Encore un sifflet : la mi-temps. « Comment quarante minutes que nous jouons » « Mais oui, me répond Montferrand, repose-toi, tu es vert. Je m'étends de tout mon long. Sous mes bras nus l'herbe, la terre... tout ce qui reste de sève par cette fin d'automne me pénètre... je sens en moi sourdre la vie et sur mes yeux l'immense ciel tourne au violet, l'or des cimes... le soir je rentrerai, ils me tiendront par le bras...

Un nouveau sifflet : engagement. Le ballon passe en sifflant près de moi... un instant encore je suis hors jeu. Je regarde autour de moi, le ballon. « A toi, Damand, je fonce, plus rien que le but, je pousse le ballon, Lange un adversaire me tient serré, nous courrons côte à côte  sur les bords du champs, je m'écroule, le grand gars lève les bras. Un sifflet... une heure de lutte, sans comprendre, il n'y a plus que le ballon, courir, l'arrêter, le pousser. C'est un vertige, une obsession. Un sifflet, c'est fini...

Je parcours l'horizon, les feuilles plus rares se dessinent une à une dans la lumière précise... à chaque regard un point d'ombre. La forêt entière scintille de rayons d'or, qu'un point d'ombre souligne... J'halète, autour de moi la plaine oscille un peu... je voudrais m'étendre, non, je me raidis pour le triomphe attendu... Montferrand me tape sur l'épaule « Tu as des dispositions, tu feras peut-être un bon joueur ».

Je noue les bras de mon chandail autour de mon cou et je rentre seul par le bois soudain ternis... est-ce bien là ce triomphe ?

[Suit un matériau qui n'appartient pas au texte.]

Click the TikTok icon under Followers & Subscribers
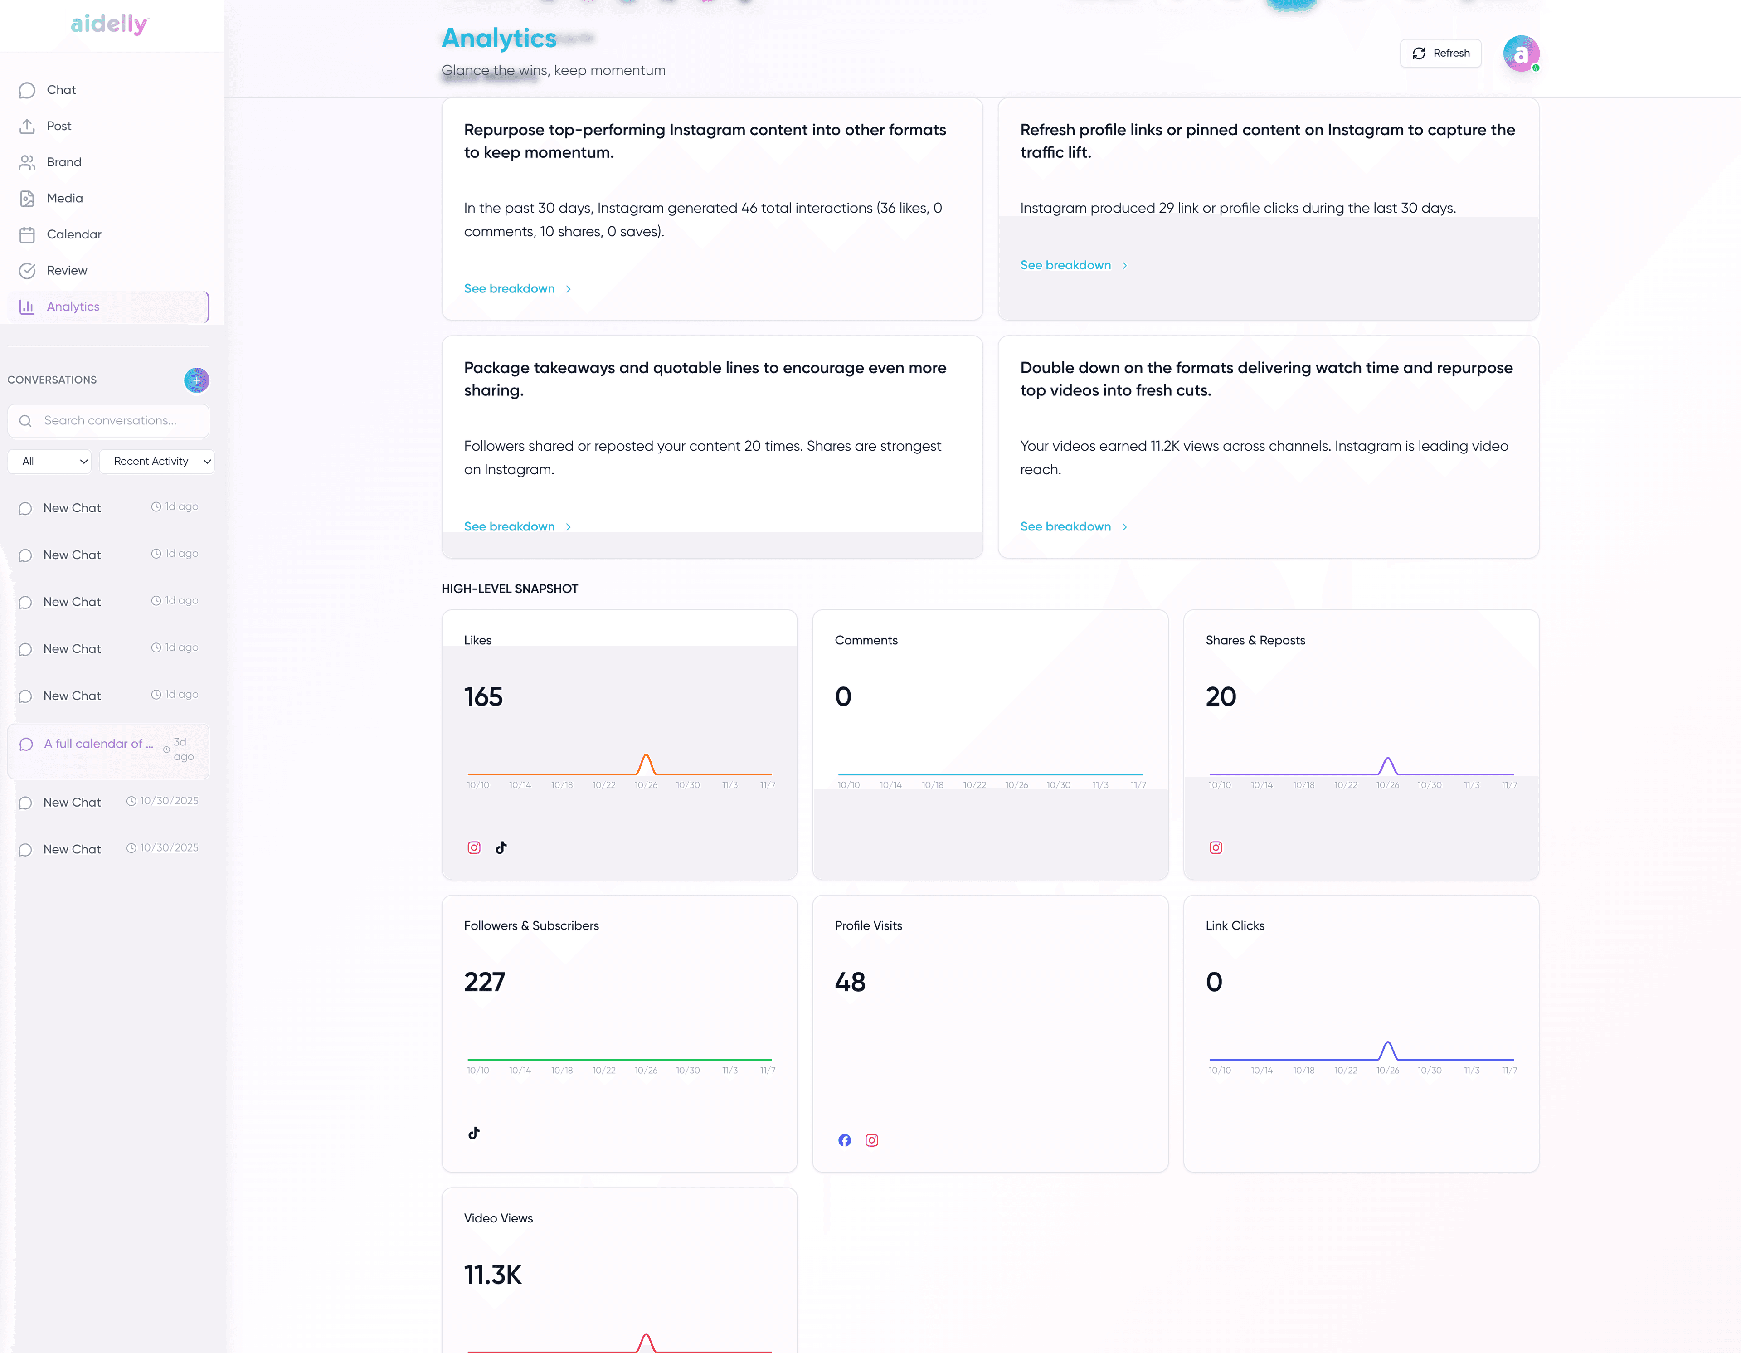The width and height of the screenshot is (1741, 1353). click(474, 1133)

Pourtant je ne pleurerai pas ce soir... ce n'est pas le triomphe, mais peut-être un jour gagnerai-je un grand match pour l'école, ce n'est qu'une question de temps. « Tu as des dispositions » m'a dit Guy de Montferrand.. Peut-être qu'un jour je reviendrai comme j'ai vu revenir de Marcilly et Bringuier, porté par mes camarades.

On m'interpelle, c'est justement Marcilly. J'arrive tout heureux, il va me féliciter « Toi tu sais, me dit-il, si tu continues de poser sur les cours et de vouloir la faire au grand jour, je me charge de te démolir »

Je ne sais ce que je bredouille, cela ressemble à des excuses... cette fois-ci je ne comprends plus, quel est ce parti pris... ce mensonge… tout n'est-il que mensonge, autour de moi qu'une duperie.

Le paysage soudain se déforme... je pleurerai encore ce soir.